→ Tarea 1
En el texto sobre probar los objetos de estudio, ¿qué antigüedad tenía el bisonte que desenterró Dale Guthrie?
→ Tarea 2
Copia el texto sobre probar los objetos de estudio entre "La costumbre de" y "preparaba la muestra.", ambos incluidos, y cambia "bisonte" por "mamut".
→ Tarea 3
Resume en dos oraciones el texto sobre probar los objetos de estudio.

→ Sección del documento
------------------------------------------------------------------------

La costumbre de probar el objeto de estudio está muy extendida en geología, donde determinados minerales se caracterizan por su sabor, y en paleontología, donde si uno quiere estar seguro de que lo que tiene ante sí es un fósil o hueso reciente lo más directo es pegarle un lametazo a la pieza (si se pega a la lengua quiere decir que es porosa, mejor escupir y dejar el hueso a un lado). Pero si hubiera un registro de científicos con un estómago a prueba de bombas, en letras de oro figuraría el nombre del paleontólogo Dale Guthrie, que desenterró un bisonte de 36.000 años y se comió parte del cuello mientras preparaba la muestra.

“A veces mastico la tierra de los sedimentos arqueológicos o paladeo trozos de cerámica o industria lítica”

------------------------------------------------------------------------

[Entradas de datos extraídas]
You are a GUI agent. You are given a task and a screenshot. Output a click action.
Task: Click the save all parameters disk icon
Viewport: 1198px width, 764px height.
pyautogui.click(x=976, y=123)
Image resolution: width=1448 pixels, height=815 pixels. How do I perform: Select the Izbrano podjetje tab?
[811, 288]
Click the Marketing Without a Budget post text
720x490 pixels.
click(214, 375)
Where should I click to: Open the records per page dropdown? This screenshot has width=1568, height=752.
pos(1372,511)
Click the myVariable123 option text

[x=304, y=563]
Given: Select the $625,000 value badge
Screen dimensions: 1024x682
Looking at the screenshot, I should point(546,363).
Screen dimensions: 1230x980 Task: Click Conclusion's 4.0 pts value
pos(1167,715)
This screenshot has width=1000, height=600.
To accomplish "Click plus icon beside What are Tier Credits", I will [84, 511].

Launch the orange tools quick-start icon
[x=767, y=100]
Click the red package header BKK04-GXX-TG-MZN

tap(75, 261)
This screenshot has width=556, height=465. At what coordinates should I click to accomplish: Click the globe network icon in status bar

------------------------------------------------------------------------

→ Solución 1
36.000 años.

→ Solución 2
La costumbre de probar el objeto de estudio está muy extendida en geología, donde determinados minerales se caracterizan por su sabor, y en paleontología, donde si uno quiere estar seguro de que lo que tiene ante sí es un fósil o hueso reciente lo más directo es pegarle un lametazo a la pieza (si se pega a la lengua quiere decir que es porosa, mejor escupir y dejar el hueso a un lado). Pero si hubiera un registro de científicos con un estómago a prueba de bombas, en letras de oro figuraría el nombre del paleontólogo Dale Guthrie, que desenterró un mamut de 36.000 años y se comió parte del cuello mientras preparaba la muestra.

→ Solución 3
En geología y paleontología es habitual probar el objeto de estudio: algunos minerales se distinguen por su sabor, y lamer una pieza es lo más directo para saber si se trata de un fósil o de un hueso reciente. El paleontólogo Dale Guthrie desenterró un bisonte de 36.000 años y se comió parte del cuello mientras preparaba la muestra.